§ Aufgabenstellung
Entscheiden Sie, ob die folgenden Aussagen (a), (b) und (c) mit dem Text über die Stickoxid-Studie des Umweltbundesamts übereinstimmen, und belegen Sie jedes Ja oder Nein mit den entscheidenden Worten des Textes als wörtlichem Zitat. (a) Für die Jahre 2007 bis 2014 werden 49.700 verlorene Lebensjahre durch Herz-Kreislauf-Erkrankungen errechnet. (b) In die Statistik des Umweltbundesamts gingen vorzeitige Todesfälle aller Erkrankungen ein. (c) Die Europäische Umweltagentur nennt eine niedrigere Zahl vorzeitiger Todesfälle als das Umweltbundesamt.

§ Lesetext
Das Umweltbundesamt hat versucht, die Auswirkungen abgasbedingter Stickoxide auf unsere Gesundheit zu quantifizieren. Ihr Ergebnis: Rund 6.000 Menschen sterben in Deutschland jährlich an den Folgen der Stickoxid-Exposition. Wie aussagekräftig ist die Studie?
Wie viele umweltbedingte Erkrankungen lassen sich in Deutschland auf eine Stickstoffdioxid-Exposition zurückführen? Das Umweltbundesamt (UBA) hat dazu nun erstmals Zahlen vorgelegt. Als Grundlage für die Erhebung dienten Stickstoffdioxid (NO2)-Belastungskarten einerseits und Gesundheitsdaten aus Literaturrecherchen andererseits. Die Epidemiologen verglichen darin Personen, die hohen NO2-Belastungen ausgesetzt waren mit Personen, die weniger NO2-Belastung ausgesetzt waren.
Die Experten bringen 6.000 vorzeitige Todesfälle aufgrund von kardiovaskulären Erkrankungen mit dem Schadstoff in Verbindung. Für den Zeitraum zwischen den Jahren 2007 und 2014 errechnen sie 49.700 verlorene Lebensjahre (years of life lost, YLL) aufgrund von Herz-Kreislauf-Erkrankungen. Hinzu kommen 437.000 Patienten mit Diabetes und 439.000 Asthma-Erkrankungen, die ebenfalls auf eine NO2-Langzeitexposition zurückzuführen seien. Das UBA spricht zusammenfassend von einer niedrigen, also konservativen Schätzung. Es lässt sich also nicht ausschließen, dass noch mehr Krankheits- und Todesfälle mit der Schadstoff-Exposition in Verbindung stehen. Dazu ein Blick auf epidemiologische Fachbegriffe, die in der Studie benutzt werden:
Jede epidemiologische Studie ist nur so gut wie die zugrundeliegenden Daten. Ursächliche Beziehungen zwischen NO2-Exposition und Krankheitslast können damit zwar nicht direkt bewiesen werden, aber experimentelle und toxikologische Studien geben deutliche Hinweise auf einen direkten Zusammenhang zwischen NO2 und der Entstehung von Krankheiten. Ob aber auch die erhöhten Diabetes-Zahlen mit NO2 in Verbindung gebracht werden können, ist fraglich. Hinweise darauf, wie NO2 die Entstehung von Diabetes fördern könnte, lassen die Kohortendaten nicht zu. Hinzu kommt, dass nur vorzeitige Todesfälle aufgrund kardiovaskulärer Erkrankungen in die Statistik einflossen. Andere Erkrankungen, die zur Gesamtmortalität beitragen, blieben außen vor. Im Vergleich dazu nennt die Europäische Umweltagentur EEA in einer Studie eine viel höhere Zahl: Hier ist von 44.960 vorzeitigen Todesfällen in Deutschland durch NO2 die Rede. Teilweise wurden hier Auswirkungen von Feinstaub stark gewichtet, was zu höheren Zahlen geführt haben könnte. Hier liegt auch ein Problem der Studie des UBA: Die Effekte eines einzelnen Luftschadstoffs lassen sich nur schwer messen. Die in der Studie aufgeführten Erkrankungen könnten auch auf andere Luftschadstoffe, wie Feinstaub, zurückzuführen sein. Beide treten häufig gemeinsam auf.

§ Gezeigtes Material
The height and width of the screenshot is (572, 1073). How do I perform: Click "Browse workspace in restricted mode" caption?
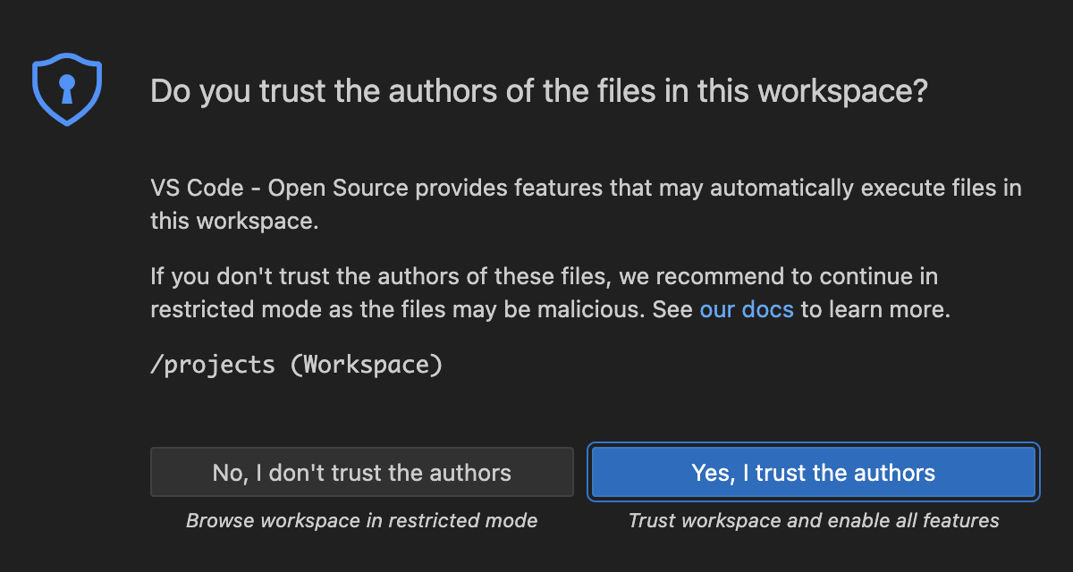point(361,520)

...

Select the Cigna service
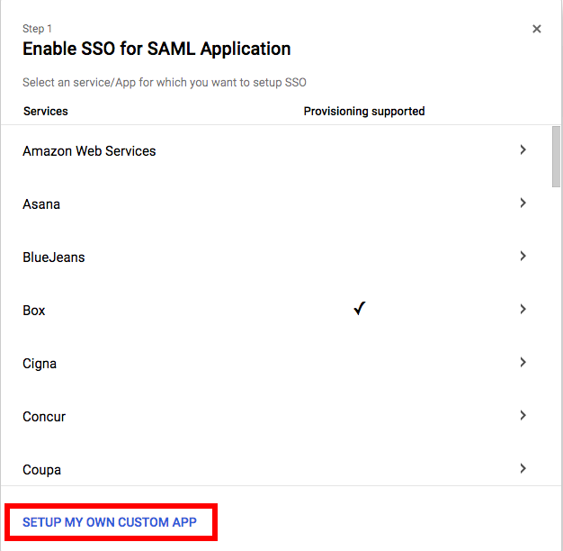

---

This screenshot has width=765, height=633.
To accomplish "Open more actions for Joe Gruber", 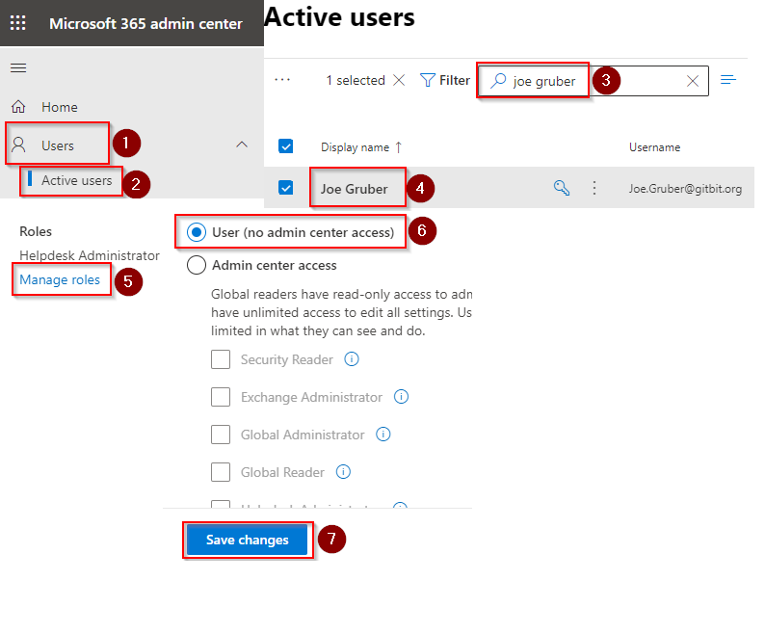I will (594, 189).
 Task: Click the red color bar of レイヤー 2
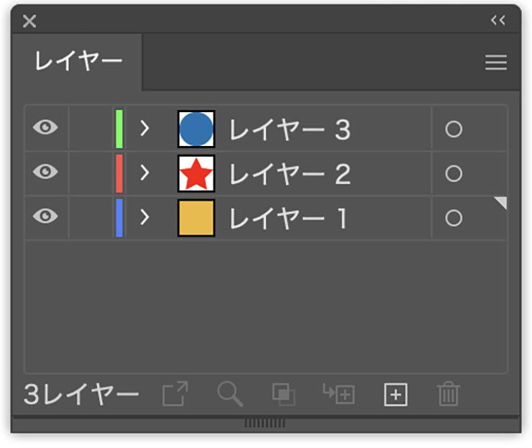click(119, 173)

§ Antwortfeld
(a) Ja: „Für den Zeitraum zwischen den Jahren 2007 und 2014 errechnen sie 49.700 verlorene Lebensjahre (years of life lost, YLL) aufgrund von Herz-Kreislauf-Erkrankungen.“
(b) Nein: „Hinzu kommt, dass nur vorzeitige Todesfälle aufgrund kardiovaskulärer Erkrankungen in die Statistik einflossen.“
(c) Nein: „Im Vergleich dazu nennt die Europäische Umweltagentur EEA in einer Studie eine viel höhere Zahl“